Le jeu construit l'enfant

 

 

Le texte de la Convention Internationale des Droits de l’Enfant affirme qu’un enfant n’est pas seulement un être fragile qu’il faut éduquer, protéger, soigner quel que soit l’endroit où il est né mais que c’est aussi une personne qui a le droit de s’amuser, d’apprendre et de s’exprimer.


De nombreuses études ont montré qu’un tel droit constitue aussi une dimension essentielle du développement harmonieux de l’enfant.

Le plaisir est une composante essentielle de l’apprentissage.

Dans la vie de l’enfant, le jeu est la première action qui lui permette d’exploiter en même temps amusement et socialisation. Le jeu lui offre la possibilité de modeler son environnement, d’utiliser son imagination et de prendre plaisir aux activités auxquelles il participe. On sait que le plaisir reste l’un des premiers moteurs de l’apprentissage.

Participer à des activités artistiques, physiques ou sportives contribuerait au désir d’apprendre et aurait, de fait, des répercussions sur la performance scolaire. La pratique de ces activités permet non seulement d’améliorer son sens de l’exécution et sa capacité à fixer son attention mais également son aptitude à planifier, à anticiper, à prendre des décisions, à contrôler son stress et à corriger ses erreurs…
Autant de compétences qui se révèlent être très utiles dans la vie quotidienne et nécessaires pour la réussite scolaire.

La sociabilité et le sentiment de compétence sont des éléments fondateurs de l’estime de soi.

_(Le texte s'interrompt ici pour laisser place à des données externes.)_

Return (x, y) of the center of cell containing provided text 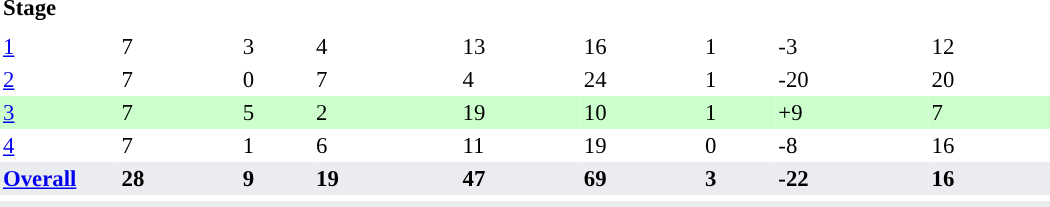
-3 (852, 46)
-22 (852, 178)
69 (642, 178)
20 (990, 80)
9 (276, 178)
+9 (852, 112)
Overall (59, 178)
-20 (852, 80)
10 (642, 112)
6 (374, 146)
47 (520, 178)
13 (520, 46)
-8 (852, 146)
5 (276, 112)
11 (520, 146)
24 (642, 80)
28 (178, 178)
12 (990, 46)
Output the (x, y) coordinate of the center of the cell containing the given text.  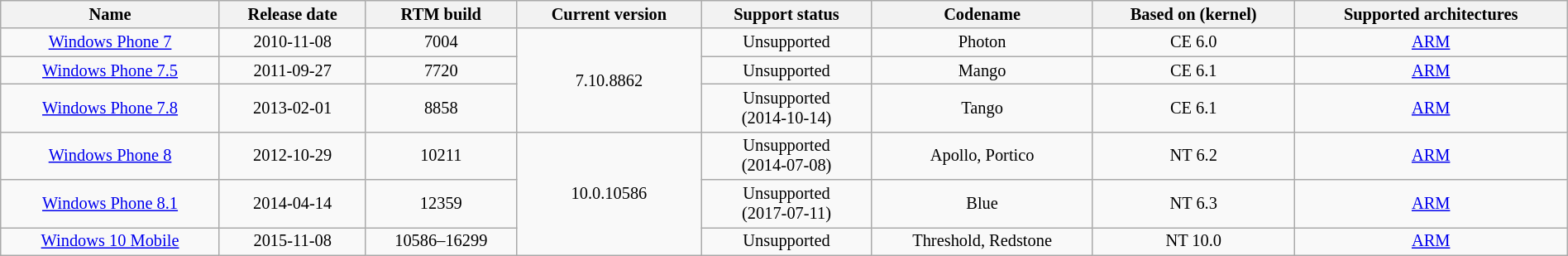
Name (111, 14)
Blue (982, 203)
Windows Phone 7.5 (111, 70)
Unsupported(2017-07-11) (786, 203)
Current version (610, 14)
12359 (442, 203)
Threshold, Redstone (982, 241)
2011-09-27 (293, 70)
Unsupported(2014-10-14) (786, 108)
Supported architectures (1431, 14)
2014-04-14 (293, 203)
Photon (982, 42)
Release date (293, 14)
Mango (982, 70)
10586–16299 (442, 241)
Tango (982, 108)
7.10.8862 (610, 79)
7720 (442, 70)
NT 6.3 (1193, 203)
8858 (442, 108)
Windows Phone 8.1 (111, 203)
Based on (kernel) (1193, 14)
Windows Phone 7.8 (111, 108)
NT 6.2 (1193, 155)
Windows Phone 8 (111, 155)
Windows 10 Mobile (111, 241)
RTM build (442, 14)
Apollo, Portico (982, 155)
NT 10.0 (1193, 241)
10211 (442, 155)
7004 (442, 42)
2013-02-01 (293, 108)
2015-11-08 (293, 241)
CE 6.0 (1193, 42)
Codename (982, 14)
10.0.10586 (610, 194)
Support status (786, 14)
Unsupported(2014-07-08) (786, 155)
2012-10-29 (293, 155)
2010-11-08 (293, 42)
Windows Phone 7 (111, 42)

A travers l’observation, le jeu et le travail avec d’autres personnes un enfant découvre à la fois ce qu’il peut faire et qui il peut devenir et développe ainsi ses compétences et son identité.
Plus on propose à l’enfant des activités qui le font se sentir important et compétent, plus on crée chez lui le sentiment d’exister.
Ce sentiment, lorsqu’il s’exprime en présence d’autres enfants, renvoie une image positive d’eux-mêmes et les motive, en outre, à entretenir avec les adultes des relations bienveillantes, positives et encourageantes.

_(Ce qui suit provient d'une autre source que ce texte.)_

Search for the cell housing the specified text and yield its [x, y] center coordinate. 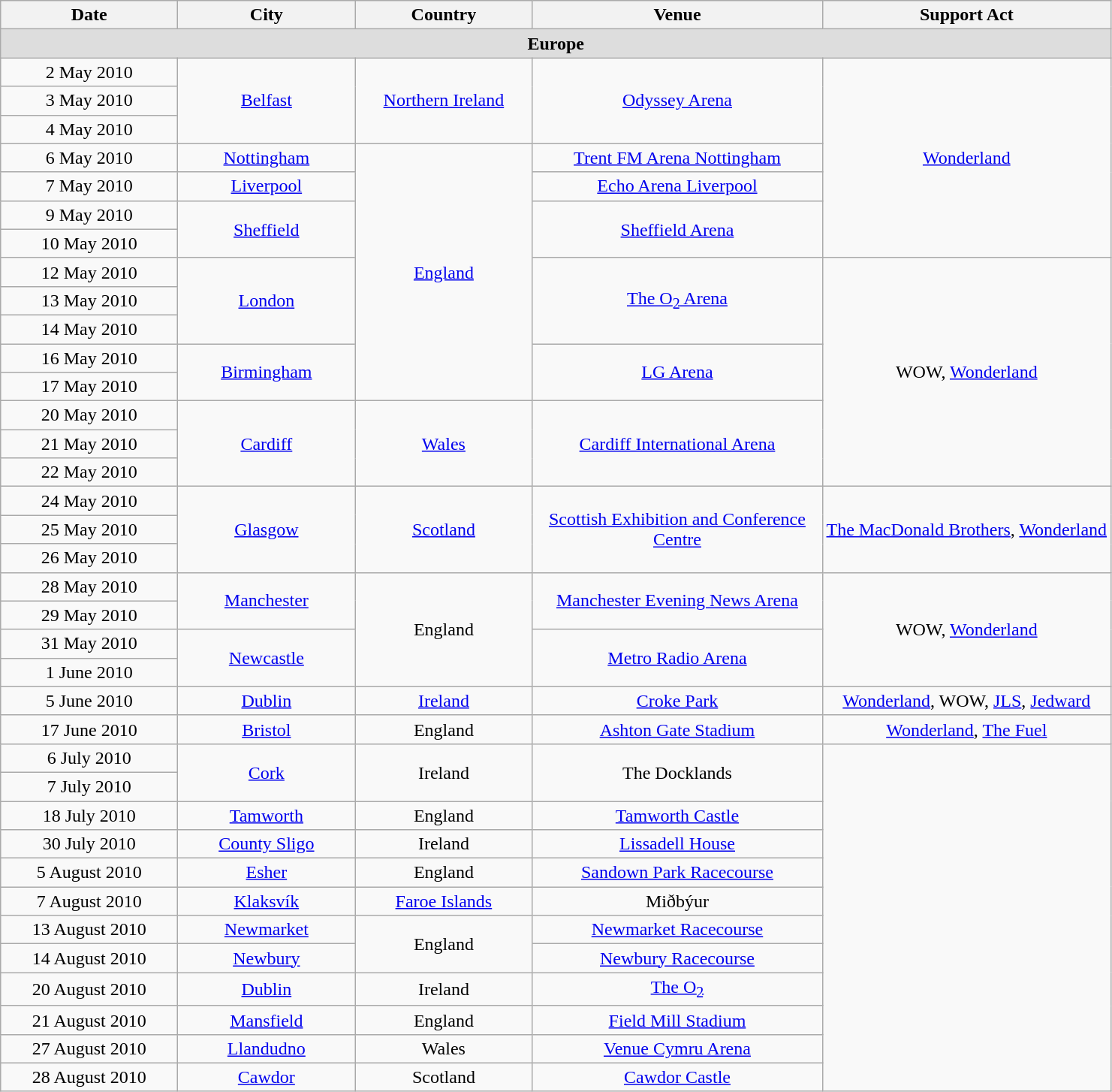
Support Act [967, 15]
13 August 2010 [89, 930]
2 May 2010 [89, 72]
County Sligo [267, 844]
25 May 2010 [89, 529]
Miðbýur [677, 901]
17 June 2010 [89, 729]
Newcastle [267, 658]
Cork [267, 772]
Croke Park [677, 701]
The O2 [677, 989]
14 August 2010 [89, 958]
1 June 2010 [89, 672]
7 July 2010 [89, 786]
Manchester Evening News Arena [677, 601]
Cardiff [267, 444]
City [267, 15]
Metro Radio Arena [677, 658]
Klaksvík [267, 901]
Sheffield [267, 229]
Belfast [267, 101]
Tamworth [267, 815]
Tamworth Castle [677, 815]
Glasgow [267, 529]
16 May 2010 [89, 358]
Cawdor Castle [677, 1077]
7 May 2010 [89, 186]
Sandown Park Racecourse [677, 872]
Country [444, 15]
Newbury Racecourse [677, 958]
Sheffield Arena [677, 229]
24 May 2010 [89, 501]
9 May 2010 [89, 215]
31 May 2010 [89, 643]
10 May 2010 [89, 243]
Ashton Gate Stadium [677, 729]
London [267, 300]
21 August 2010 [89, 1020]
12 May 2010 [89, 272]
Trent FM Arena Nottingham [677, 158]
26 May 2010 [89, 558]
30 July 2010 [89, 844]
Birmingham [267, 372]
The Docklands [677, 772]
Lissadell House [677, 844]
Field Mill Stadium [677, 1020]
22 May 2010 [89, 472]
Esher [267, 872]
6 July 2010 [89, 758]
7 August 2010 [89, 901]
5 June 2010 [89, 701]
4 May 2010 [89, 129]
Odyssey Arena [677, 101]
Scottish Exhibition and Conference Centre [677, 529]
Newmarket Racecourse [677, 930]
28 August 2010 [89, 1077]
Date [89, 15]
Wonderland, WOW, JLS, Jedward [967, 701]
Echo Arena Liverpool [677, 186]
20 August 2010 [89, 989]
Venue Cymru Arena [677, 1048]
Llandudno [267, 1048]
13 May 2010 [89, 300]
Venue [677, 15]
Cardiff International Arena [677, 444]
Northern Ireland [444, 101]
Newbury [267, 958]
Cawdor [267, 1077]
Manchester [267, 601]
Wonderland, The Fuel [967, 729]
Mansfield [267, 1020]
6 May 2010 [89, 158]
14 May 2010 [89, 329]
The MacDonald Brothers, Wonderland [967, 529]
28 May 2010 [89, 586]
Liverpool [267, 186]
Nottingham [267, 158]
3 May 2010 [89, 101]
Faroe Islands [444, 901]
5 August 2010 [89, 872]
The O2 Arena [677, 300]
27 August 2010 [89, 1048]
18 July 2010 [89, 815]
Wonderland [967, 158]
LG Arena [677, 372]
Newmarket [267, 930]
20 May 2010 [89, 415]
Europe [556, 44]
21 May 2010 [89, 444]
29 May 2010 [89, 615]
Bristol [267, 729]
17 May 2010 [89, 387]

Développer son autonomie est la garantie d’un avenir plus facile.
L’enfant a besoin de faire des choix, d’avoir son mot à dire et de faire des choses par et pour lui-même. Il s’agit aussi de développer des compétences sociales et physiques dans des environnements variés afin d’avoir cette aptitude à être indépendant, à compter sur soi, à faire des choix réfléchis... Plus globalement, il s’avère que ces expériences le préparent à faire face aux situations de la vie susceptibles d’affecter sa confiance en soi.

La Convention Internationale des Droits de l’Enfant (CIDE) défend le droit aux activités récréatives (art. 31 : «Les États parties reconnaissent à l’enfant le droit au repos et aux loisirs, de se livrer au jeu et à des activités récréatives propres à son âge, et de participer librement à la vie culturelle et artistique»).
On entend par activité récréative toute activité qui encourage l’apprentissage progressif tout en s’amusant et en apportant de la satisfaction : sport, arts, théâtre, danse… et toute activité de loisirs de plein air. La valeur des activités récréatives a été reconnue dans la CIDE pour assurer le bien-être et le développement sain des enfants. A ce titre, cette dernière encourage tous les gouvernements à favoriser les programmes récréatifs pour les enfants.